Exact-match memory lookup (“already filed this ticket?”): pay for 0.99+.

Per-query targets are an API surface.
Agents already set temperature.
min_recall is the same kind of dial.

L2 · Three Families

Pick your trade

Property	IVF-PQ	HNSW	DiskANN
Memory, 100M × 768d	~3–6 GB codes	~350 GB DRAM	~6–10 GB RAM + ~340 GB SSD
QPS / latency	High QPS, ~1–10 ms	10⁴–10⁵ QPS, 0.1–1 ms	~10³ QPS, 2–10 ms
Recall	Needs re-rank above ~0.95	0.99+ via efSearch	0.95–0.99 with re-rank
Updates	Appends easy; retrain on drift	Deletes poison → segment + rebuild	RAM delta + tombstones + merge
Use when	Huge N, tight memory	Latency is king, DRAM paid for	Billion-scale; cost is king

L2 · The Agent Angle

Vector-as-feature beat vector-as-product

2021–23: VC funded ANN as a database category.
By 2025: pgvector, Elasticsearch, MongoDB, Redis, SQLite, every warehouse.
Agent retrieval never arrives alone: similarity joined with predicates, freshness, transactions.
Filtered ANN is open research: filter out 99% and the graph disconnects.
Solving it needs a query planner — B-trees were never a company.

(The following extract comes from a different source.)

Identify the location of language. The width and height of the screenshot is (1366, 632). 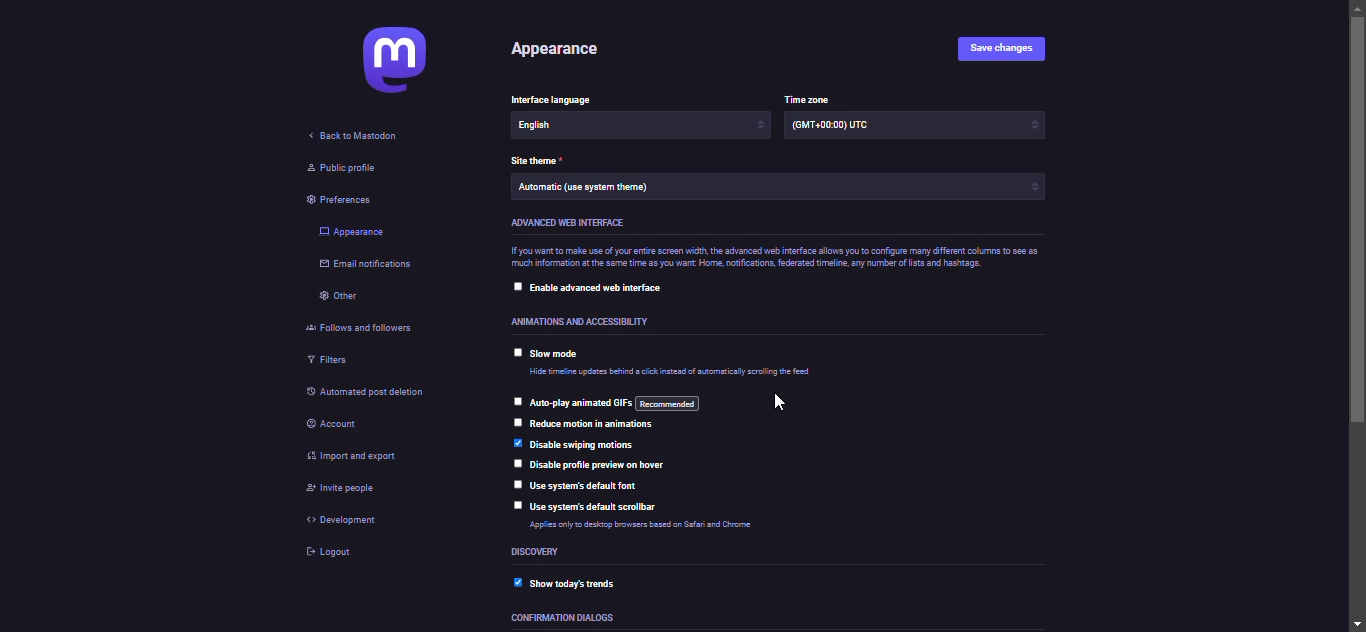
(550, 98).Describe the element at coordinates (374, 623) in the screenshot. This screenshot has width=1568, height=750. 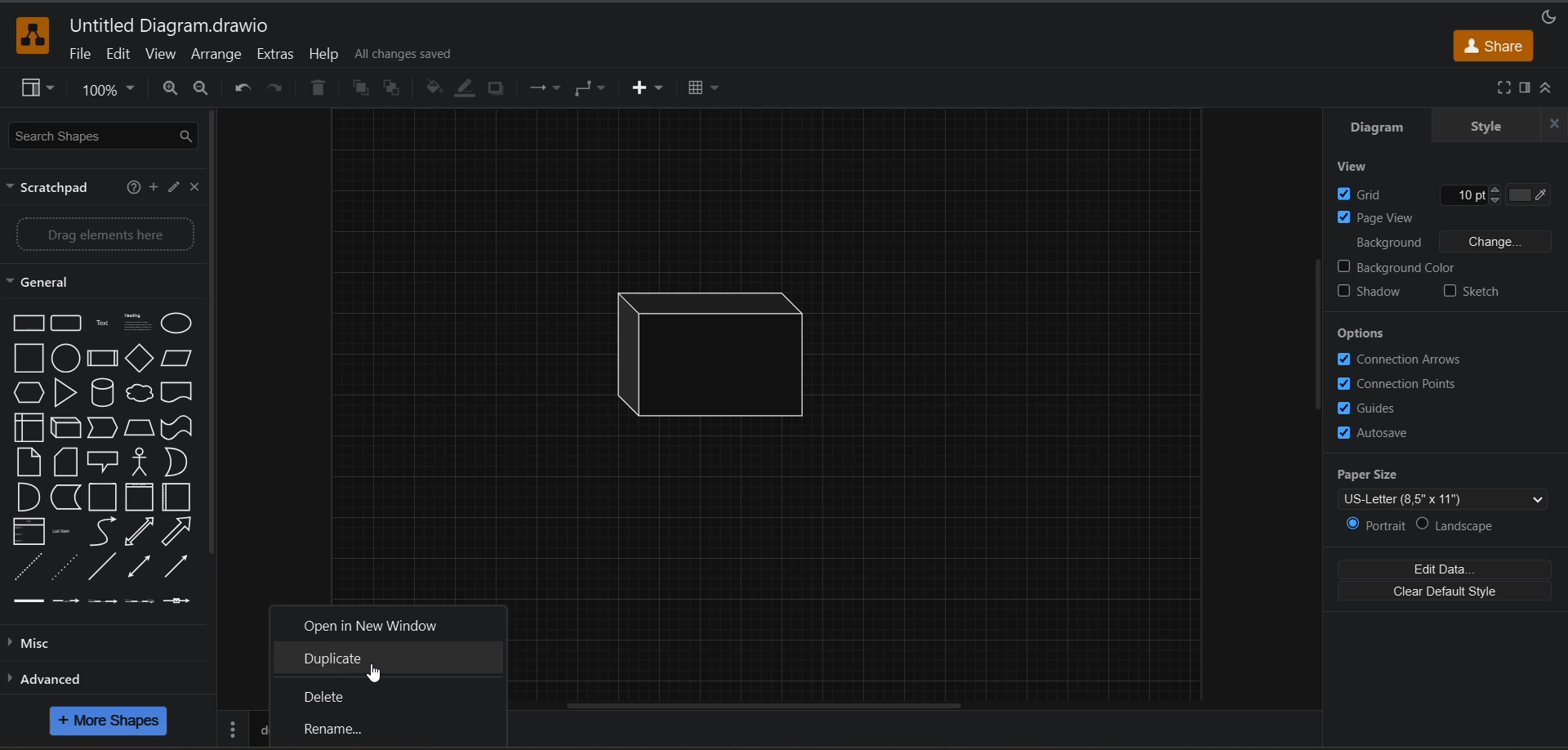
I see `open in new window` at that location.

Recall is the fourth resource. You don’t maximize it — you budget it, query by query, like CPU.

— Week 6 lecture notes, DATA 2027

L2 · Checkpoint

Discussion questions

For 1B × 768d float32: raw storage, HNSW DRAM footprint (M = 32), and DiskANN’s PQ RAM at 32 B/vector — do the budgets by hand.
Where does the no-re-rank IVF-PQ recall curve plateau, and which PQ error term explains the ceiling?
Filtered ANN: as label selectivity drops 50% → 0.1%, where do post-filter and pre-filter cross — and what would an optimizer need to choose automatically?

L2 · Readings

Read before Thursday

Product Quantization for Nearest Neighbor Search — Jégou, Douze & Schmid, TPAMI 2011. Work §III until the 256¹⁶ trick feels obvious.
Efficient and Robust ANN Search Using HNSW Graphs — Malkov & Yashunin, TPAMI 2018. Focus on Alg. 4 and layer assignment; note the memory model.
DiskANN: Billion-point Search on a Single Node — Subramanya et al., NeurIPS 2019. Read for systems decisions: why α > 1, why PQ steers while SSD stores.